■ Passage shown ■

= Beginning of Section =

A video that went viral, after claiming to be a social experiment on "men taking advantage of a drunk girl" is now found to have been an elaborate hoax.
The over-four-minute-long video created quite a sensation on YouTube, after news outlets picked up the "social experiment" and reported: "How Men React to a Drunk Girl in Public is Pretty Depressing."
Reports now claim that the video was in fact a hoax, which tried and succeeded in gaining major traction by pretending to conduct a social experiment similar to the viral "New York Sexual Harassment Catcalling" video.
The video shot via a hidden camera showed a drunk woman in high heels and a dress stumbling around in broad daylight along Hollywood Boulevard in Los Angeles, asking men to help her find a bus home to Culver City.
In the video, the woman — a paid actress, who identifies herself to the camera as "Jennifer" — drinks from a brown paper bag while asking for assistance from "creepy" men, who then try to lure her back to their apartments.
Besides mass social outrage, the video gained major traction after it was posted on YouTube on 8 November. The video has received over eight million views at the time of reporting.
However, the social experiment has reportedly been staged. All the people in the footage were actors, including the men trying to lure the drunk woman, and were hired by a 20-year-old aspiring film producer, Stephen Zhang.
For the "Drunk Girl on Public," viral video, the purported predators in video were "fed lines" by young film-maker, who reportedly tricked the unsuspecting "creepy" men in the movie into believing that they were appearing in a student film, The Smoking Gun reported.
"We went out to Hollywood Blvd to see how guys would treat a drunk young woman out on the streets," Zhang reportedly wrote on his Facebook page after posting the "social experiment" video.
The bluff on the "social experiment" hoax was called in by the "purported predators" in the film, who objected to the negative publicity the video was bringing. "It's a false portrayal and I was lied to about what the video even was," said Mike Koshak, a sales representative in real life.
It has now emerged that the film crew approached the men on the street to participate in a "comic, hidden camera" skit, which was part of a student video.
"It was supposed to be a funny skit," said one of the men, Josh Blaine, in an alleged Facebook message to friends. "Here's to watching my back with virtually no friends. F*** my life."
It is reported that after 'the male actors' raised their objection to the film, one of the co-creators of the film, Seth Leach, 22, offered to take all the "affected" parties out for a drink.
"We are going to be huge and you are a part of it," Leach wrote to Koshak before offering him free alcoholic beverages. "Just go with it dude, you are in our team now and we will take care of you."

= End of Section =

■ What you have to do ■
Print the part of the article on the staged drunk-girl video starting with "The bluff on" and going on through "for a drink.", copying it word for word. The data is not needed for anything here.

■ Data section ■
= Beginning of Section =

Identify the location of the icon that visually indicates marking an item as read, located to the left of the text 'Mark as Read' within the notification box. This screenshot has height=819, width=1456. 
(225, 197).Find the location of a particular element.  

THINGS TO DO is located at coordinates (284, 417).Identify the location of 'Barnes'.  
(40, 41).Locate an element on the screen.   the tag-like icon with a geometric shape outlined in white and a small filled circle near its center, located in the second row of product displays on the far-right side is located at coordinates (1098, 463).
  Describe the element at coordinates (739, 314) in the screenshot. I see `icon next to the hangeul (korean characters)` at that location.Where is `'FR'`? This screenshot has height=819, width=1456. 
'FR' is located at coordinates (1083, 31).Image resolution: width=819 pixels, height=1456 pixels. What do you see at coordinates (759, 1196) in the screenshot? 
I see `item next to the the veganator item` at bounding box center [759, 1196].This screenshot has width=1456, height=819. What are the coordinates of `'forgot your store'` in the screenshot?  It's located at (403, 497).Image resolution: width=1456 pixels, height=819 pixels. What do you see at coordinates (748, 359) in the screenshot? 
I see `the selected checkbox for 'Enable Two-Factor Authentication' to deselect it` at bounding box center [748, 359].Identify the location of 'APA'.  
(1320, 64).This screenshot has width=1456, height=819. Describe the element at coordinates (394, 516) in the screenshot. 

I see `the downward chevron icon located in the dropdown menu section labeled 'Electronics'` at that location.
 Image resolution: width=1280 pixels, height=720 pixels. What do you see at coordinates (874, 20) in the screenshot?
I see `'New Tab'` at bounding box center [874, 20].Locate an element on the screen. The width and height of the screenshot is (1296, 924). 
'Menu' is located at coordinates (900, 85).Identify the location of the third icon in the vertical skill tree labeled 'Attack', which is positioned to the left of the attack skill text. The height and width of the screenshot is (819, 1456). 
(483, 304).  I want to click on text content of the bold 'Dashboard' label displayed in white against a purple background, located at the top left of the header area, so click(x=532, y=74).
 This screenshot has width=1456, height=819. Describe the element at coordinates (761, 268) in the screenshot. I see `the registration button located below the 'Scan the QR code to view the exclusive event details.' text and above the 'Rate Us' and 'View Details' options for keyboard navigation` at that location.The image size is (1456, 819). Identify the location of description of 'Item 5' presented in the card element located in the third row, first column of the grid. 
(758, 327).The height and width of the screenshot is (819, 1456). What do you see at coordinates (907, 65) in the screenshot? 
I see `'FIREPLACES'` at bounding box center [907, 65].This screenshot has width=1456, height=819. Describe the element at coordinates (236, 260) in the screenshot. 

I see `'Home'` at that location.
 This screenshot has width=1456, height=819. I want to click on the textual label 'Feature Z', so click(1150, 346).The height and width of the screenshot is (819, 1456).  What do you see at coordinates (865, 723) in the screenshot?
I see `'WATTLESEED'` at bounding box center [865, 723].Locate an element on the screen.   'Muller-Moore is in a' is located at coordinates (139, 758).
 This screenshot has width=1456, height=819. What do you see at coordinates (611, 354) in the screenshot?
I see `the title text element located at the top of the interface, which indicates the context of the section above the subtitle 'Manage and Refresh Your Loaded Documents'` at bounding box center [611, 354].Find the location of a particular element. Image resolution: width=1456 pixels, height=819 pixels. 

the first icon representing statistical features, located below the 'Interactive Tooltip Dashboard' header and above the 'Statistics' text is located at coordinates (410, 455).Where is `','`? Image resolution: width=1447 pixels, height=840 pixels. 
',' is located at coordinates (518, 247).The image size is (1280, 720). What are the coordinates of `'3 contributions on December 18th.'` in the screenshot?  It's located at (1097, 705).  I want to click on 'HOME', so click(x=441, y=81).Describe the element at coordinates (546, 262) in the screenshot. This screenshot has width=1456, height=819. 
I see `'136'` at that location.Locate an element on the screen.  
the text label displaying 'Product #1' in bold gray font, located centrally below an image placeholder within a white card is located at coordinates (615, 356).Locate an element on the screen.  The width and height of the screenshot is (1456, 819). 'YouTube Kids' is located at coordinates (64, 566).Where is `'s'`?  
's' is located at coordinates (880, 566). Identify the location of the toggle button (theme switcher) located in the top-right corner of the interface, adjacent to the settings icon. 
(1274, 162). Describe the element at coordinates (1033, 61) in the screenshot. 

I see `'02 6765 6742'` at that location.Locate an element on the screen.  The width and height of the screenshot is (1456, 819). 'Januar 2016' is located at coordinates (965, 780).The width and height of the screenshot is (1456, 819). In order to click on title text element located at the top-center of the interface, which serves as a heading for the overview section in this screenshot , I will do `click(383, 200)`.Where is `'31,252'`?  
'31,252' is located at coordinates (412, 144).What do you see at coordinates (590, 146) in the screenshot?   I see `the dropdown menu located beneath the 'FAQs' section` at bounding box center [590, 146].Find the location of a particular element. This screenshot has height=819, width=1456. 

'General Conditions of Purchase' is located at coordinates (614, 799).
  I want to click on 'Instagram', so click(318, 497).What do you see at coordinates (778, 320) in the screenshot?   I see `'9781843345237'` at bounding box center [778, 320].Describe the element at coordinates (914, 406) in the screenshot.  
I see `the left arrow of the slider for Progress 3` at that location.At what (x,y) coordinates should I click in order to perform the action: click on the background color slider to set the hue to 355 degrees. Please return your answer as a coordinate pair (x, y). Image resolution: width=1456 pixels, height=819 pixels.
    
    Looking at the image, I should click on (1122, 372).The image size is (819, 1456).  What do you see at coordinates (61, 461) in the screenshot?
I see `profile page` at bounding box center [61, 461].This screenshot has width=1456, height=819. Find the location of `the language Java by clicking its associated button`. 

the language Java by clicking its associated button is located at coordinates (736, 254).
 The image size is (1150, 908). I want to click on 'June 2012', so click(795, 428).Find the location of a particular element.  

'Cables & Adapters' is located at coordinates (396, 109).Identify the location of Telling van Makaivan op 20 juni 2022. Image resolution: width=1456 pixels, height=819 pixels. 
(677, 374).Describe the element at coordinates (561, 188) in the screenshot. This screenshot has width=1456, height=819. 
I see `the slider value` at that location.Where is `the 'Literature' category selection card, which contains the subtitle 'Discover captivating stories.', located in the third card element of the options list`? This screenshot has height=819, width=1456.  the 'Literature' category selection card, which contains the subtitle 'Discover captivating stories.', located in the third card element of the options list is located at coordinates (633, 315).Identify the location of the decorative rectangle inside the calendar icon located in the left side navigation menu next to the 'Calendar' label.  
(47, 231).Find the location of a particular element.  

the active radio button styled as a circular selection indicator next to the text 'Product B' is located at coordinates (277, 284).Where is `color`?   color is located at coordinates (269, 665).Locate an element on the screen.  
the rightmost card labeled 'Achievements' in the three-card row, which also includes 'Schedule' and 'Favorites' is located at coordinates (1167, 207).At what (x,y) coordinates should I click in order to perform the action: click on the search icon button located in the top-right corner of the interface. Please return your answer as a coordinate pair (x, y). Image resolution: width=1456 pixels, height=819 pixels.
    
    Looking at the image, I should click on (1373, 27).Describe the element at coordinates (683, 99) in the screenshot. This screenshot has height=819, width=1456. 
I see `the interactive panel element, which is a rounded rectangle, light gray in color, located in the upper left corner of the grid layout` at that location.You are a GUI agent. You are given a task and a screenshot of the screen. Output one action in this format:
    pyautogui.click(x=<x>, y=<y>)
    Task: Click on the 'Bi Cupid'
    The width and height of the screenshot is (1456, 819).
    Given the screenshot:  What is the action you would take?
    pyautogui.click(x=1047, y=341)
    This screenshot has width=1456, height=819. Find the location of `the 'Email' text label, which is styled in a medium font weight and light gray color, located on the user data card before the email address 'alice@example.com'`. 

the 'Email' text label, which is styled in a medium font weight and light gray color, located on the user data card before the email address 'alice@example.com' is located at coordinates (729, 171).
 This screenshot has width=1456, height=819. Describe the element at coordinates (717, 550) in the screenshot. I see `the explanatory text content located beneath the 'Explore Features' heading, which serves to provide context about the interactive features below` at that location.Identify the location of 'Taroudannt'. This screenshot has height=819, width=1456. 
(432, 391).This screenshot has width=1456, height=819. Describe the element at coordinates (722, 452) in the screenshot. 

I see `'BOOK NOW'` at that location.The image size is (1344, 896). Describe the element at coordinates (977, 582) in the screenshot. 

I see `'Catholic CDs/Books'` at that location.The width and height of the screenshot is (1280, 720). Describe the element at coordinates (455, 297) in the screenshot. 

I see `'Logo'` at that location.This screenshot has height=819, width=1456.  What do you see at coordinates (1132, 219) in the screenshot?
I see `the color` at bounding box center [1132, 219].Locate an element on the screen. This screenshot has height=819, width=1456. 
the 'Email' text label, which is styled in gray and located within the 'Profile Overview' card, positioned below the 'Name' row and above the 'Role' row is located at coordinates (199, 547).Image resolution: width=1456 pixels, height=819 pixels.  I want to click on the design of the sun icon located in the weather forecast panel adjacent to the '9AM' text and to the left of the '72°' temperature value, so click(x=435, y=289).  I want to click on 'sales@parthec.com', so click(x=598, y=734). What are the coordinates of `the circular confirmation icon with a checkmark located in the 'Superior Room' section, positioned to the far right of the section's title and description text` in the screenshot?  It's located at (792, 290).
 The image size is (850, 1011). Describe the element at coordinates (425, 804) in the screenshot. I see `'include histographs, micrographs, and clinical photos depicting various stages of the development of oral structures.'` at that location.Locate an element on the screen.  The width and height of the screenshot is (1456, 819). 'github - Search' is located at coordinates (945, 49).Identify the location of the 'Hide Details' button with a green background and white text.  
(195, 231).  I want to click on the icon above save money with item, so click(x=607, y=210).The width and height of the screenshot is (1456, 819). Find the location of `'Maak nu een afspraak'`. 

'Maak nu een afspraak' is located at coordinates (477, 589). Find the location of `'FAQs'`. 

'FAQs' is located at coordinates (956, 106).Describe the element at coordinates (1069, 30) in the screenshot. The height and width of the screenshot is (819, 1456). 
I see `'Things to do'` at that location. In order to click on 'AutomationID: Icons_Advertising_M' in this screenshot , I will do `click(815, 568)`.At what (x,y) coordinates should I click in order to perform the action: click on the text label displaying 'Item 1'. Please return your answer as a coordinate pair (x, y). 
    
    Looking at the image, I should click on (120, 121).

= End of Section =

■ Answer space ■
The bluff on the "social experiment" hoax was called in by the "purported predators" in the film, who objected to the negative publicity the video was bringing. "It's a false portrayal and I was lied to about what the video even was," said Mike Koshak, a sales representative in real life.
It has now emerged that the film crew approached the men on the street to participate in a "comic, hidden camera" skit, which was part of a student video.
"It was supposed to be a funny skit," said one of the men, Josh Blaine, in an alleged Facebook message to friends. "Here's to watching my back with virtually no friends. F*** my life."
It is reported that after 'the male actors' raised their objection to the film, one of the co-creators of the film, Seth Leach, 22, offered to take all the "affected" parties out for a drink.